Stored entries:

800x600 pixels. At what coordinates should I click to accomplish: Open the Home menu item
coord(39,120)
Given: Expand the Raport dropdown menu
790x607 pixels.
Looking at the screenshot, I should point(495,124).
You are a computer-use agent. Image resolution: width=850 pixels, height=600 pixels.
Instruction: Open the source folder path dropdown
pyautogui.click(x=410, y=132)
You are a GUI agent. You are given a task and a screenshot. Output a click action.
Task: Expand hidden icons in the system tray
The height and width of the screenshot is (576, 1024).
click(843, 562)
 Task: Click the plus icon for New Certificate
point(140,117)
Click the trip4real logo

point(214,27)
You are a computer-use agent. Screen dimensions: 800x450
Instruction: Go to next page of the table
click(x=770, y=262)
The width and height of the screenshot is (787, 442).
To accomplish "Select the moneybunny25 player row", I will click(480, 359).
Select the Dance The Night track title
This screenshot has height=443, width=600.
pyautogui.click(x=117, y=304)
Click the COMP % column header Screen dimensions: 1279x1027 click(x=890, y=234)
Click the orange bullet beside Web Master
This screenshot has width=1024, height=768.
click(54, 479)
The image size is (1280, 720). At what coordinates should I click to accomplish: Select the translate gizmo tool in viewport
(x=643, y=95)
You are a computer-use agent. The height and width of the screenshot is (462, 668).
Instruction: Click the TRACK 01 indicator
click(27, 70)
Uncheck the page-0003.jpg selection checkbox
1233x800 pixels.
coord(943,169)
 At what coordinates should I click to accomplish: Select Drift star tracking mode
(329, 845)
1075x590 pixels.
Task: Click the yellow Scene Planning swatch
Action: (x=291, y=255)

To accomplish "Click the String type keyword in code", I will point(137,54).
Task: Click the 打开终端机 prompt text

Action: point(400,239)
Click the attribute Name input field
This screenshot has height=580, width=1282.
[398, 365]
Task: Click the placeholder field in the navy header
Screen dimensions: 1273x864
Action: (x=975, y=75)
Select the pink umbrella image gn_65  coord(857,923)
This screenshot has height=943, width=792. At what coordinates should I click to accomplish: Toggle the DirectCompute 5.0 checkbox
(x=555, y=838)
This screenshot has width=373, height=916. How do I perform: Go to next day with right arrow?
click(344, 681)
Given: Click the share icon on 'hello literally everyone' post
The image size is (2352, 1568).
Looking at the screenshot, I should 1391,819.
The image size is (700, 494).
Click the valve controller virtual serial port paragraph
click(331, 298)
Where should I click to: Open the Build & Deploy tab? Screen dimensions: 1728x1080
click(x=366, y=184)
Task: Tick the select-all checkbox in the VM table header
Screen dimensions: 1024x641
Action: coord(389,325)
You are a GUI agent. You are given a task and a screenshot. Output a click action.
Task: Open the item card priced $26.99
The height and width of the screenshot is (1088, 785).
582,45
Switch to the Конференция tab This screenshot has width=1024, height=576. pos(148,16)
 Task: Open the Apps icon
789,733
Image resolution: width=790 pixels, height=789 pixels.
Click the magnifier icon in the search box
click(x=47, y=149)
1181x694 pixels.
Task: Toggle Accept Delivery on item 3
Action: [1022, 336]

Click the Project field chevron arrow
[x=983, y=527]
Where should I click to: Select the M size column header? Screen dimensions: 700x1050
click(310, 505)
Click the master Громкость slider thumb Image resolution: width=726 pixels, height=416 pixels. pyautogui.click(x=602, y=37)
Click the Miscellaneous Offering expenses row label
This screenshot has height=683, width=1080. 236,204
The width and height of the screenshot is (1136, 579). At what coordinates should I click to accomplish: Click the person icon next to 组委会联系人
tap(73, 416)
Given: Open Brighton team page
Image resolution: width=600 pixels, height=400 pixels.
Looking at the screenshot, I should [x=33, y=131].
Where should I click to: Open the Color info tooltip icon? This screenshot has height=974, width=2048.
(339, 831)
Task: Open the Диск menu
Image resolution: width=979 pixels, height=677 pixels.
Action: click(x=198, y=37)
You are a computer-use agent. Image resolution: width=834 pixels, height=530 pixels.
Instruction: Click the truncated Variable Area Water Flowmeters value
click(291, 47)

Task statement: Precisely reproduce all the entries shown above.

Completed task:
800x600 pixels. At what coordinates should I click to accomplish: Open the Home menu item
coord(39,120)
Given: Expand the Raport dropdown menu
790x607 pixels.
Looking at the screenshot, I should point(495,124).
You are a computer-use agent. Image resolution: width=850 pixels, height=600 pixels.
Instruction: Open the source folder path dropdown
pyautogui.click(x=410, y=132)
You are a GUI agent. You are given a task and a screenshot. Output a click action.
Task: Expand hidden icons in the system tray
The height and width of the screenshot is (576, 1024).
click(843, 562)
 Task: Click the plus icon for New Certificate
point(140,117)
Click the trip4real logo

point(214,27)
You are a computer-use agent. Screen dimensions: 800x450
Instruction: Go to next page of the table
click(x=770, y=262)
The width and height of the screenshot is (787, 442).
To accomplish "Select the moneybunny25 player row", I will click(480, 359).
Select the Dance The Night track title
This screenshot has height=443, width=600.
pyautogui.click(x=117, y=304)
Click the COMP % column header Screen dimensions: 1279x1027 click(x=890, y=234)
Click the orange bullet beside Web Master
This screenshot has width=1024, height=768.
click(54, 479)
The image size is (1280, 720). At what coordinates should I click to accomplish: Select the translate gizmo tool in viewport
(x=643, y=95)
You are a computer-use agent. The height and width of the screenshot is (462, 668).
Instruction: Click the TRACK 01 indicator
click(27, 70)
Uncheck the page-0003.jpg selection checkbox
1233x800 pixels.
coord(943,169)
 At what coordinates should I click to accomplish: Select Drift star tracking mode
(329, 845)
1075x590 pixels.
Task: Click the yellow Scene Planning swatch
Action: (x=291, y=255)

To accomplish "Click the String type keyword in code", I will point(137,54).
Task: Click the 打开终端机 prompt text

Action: point(400,239)
Click the attribute Name input field
This screenshot has height=580, width=1282.
[398, 365]
Task: Click the placeholder field in the navy header
Screen dimensions: 1273x864
Action: (x=975, y=75)
Select the pink umbrella image gn_65  coord(857,923)
This screenshot has height=943, width=792. At what coordinates should I click to accomplish: Toggle the DirectCompute 5.0 checkbox
(x=555, y=838)
This screenshot has width=373, height=916. How do I perform: Go to next day with right arrow?
click(344, 681)
Given: Click the share icon on 'hello literally everyone' post
The image size is (2352, 1568).
Looking at the screenshot, I should 1391,819.
The image size is (700, 494).
Click the valve controller virtual serial port paragraph
click(331, 298)
Where should I click to: Open the Build & Deploy tab? Screen dimensions: 1728x1080
click(x=366, y=184)
Task: Tick the select-all checkbox in the VM table header
Screen dimensions: 1024x641
Action: coord(389,325)
You are a GUI agent. You are given a task and a screenshot. Output a click action.
Task: Open the item card priced $26.99
The height and width of the screenshot is (1088, 785).
582,45
Switch to the Конференция tab This screenshot has width=1024, height=576. pos(148,16)
 Task: Open the Apps icon
789,733
Image resolution: width=790 pixels, height=789 pixels.
Click the magnifier icon in the search box
click(x=47, y=149)
1181x694 pixels.
Task: Toggle Accept Delivery on item 3
Action: [1022, 336]

Click the Project field chevron arrow
[x=983, y=527]
Where should I click to: Select the M size column header? Screen dimensions: 700x1050
click(310, 505)
Click the master Громкость slider thumb Image resolution: width=726 pixels, height=416 pixels. pyautogui.click(x=602, y=37)
Click the Miscellaneous Offering expenses row label
This screenshot has height=683, width=1080. 236,204
The width and height of the screenshot is (1136, 579). At what coordinates should I click to accomplish: Click the person icon next to 组委会联系人
tap(73, 416)
Given: Open Brighton team page
Image resolution: width=600 pixels, height=400 pixels.
Looking at the screenshot, I should [x=33, y=131].
Where should I click to: Open the Color info tooltip icon? This screenshot has height=974, width=2048.
(339, 831)
Task: Open the Диск menu
Image resolution: width=979 pixels, height=677 pixels.
Action: click(x=198, y=37)
You are a computer-use agent. Image resolution: width=834 pixels, height=530 pixels.
Instruction: Click the truncated Variable Area Water Flowmeters value
click(291, 47)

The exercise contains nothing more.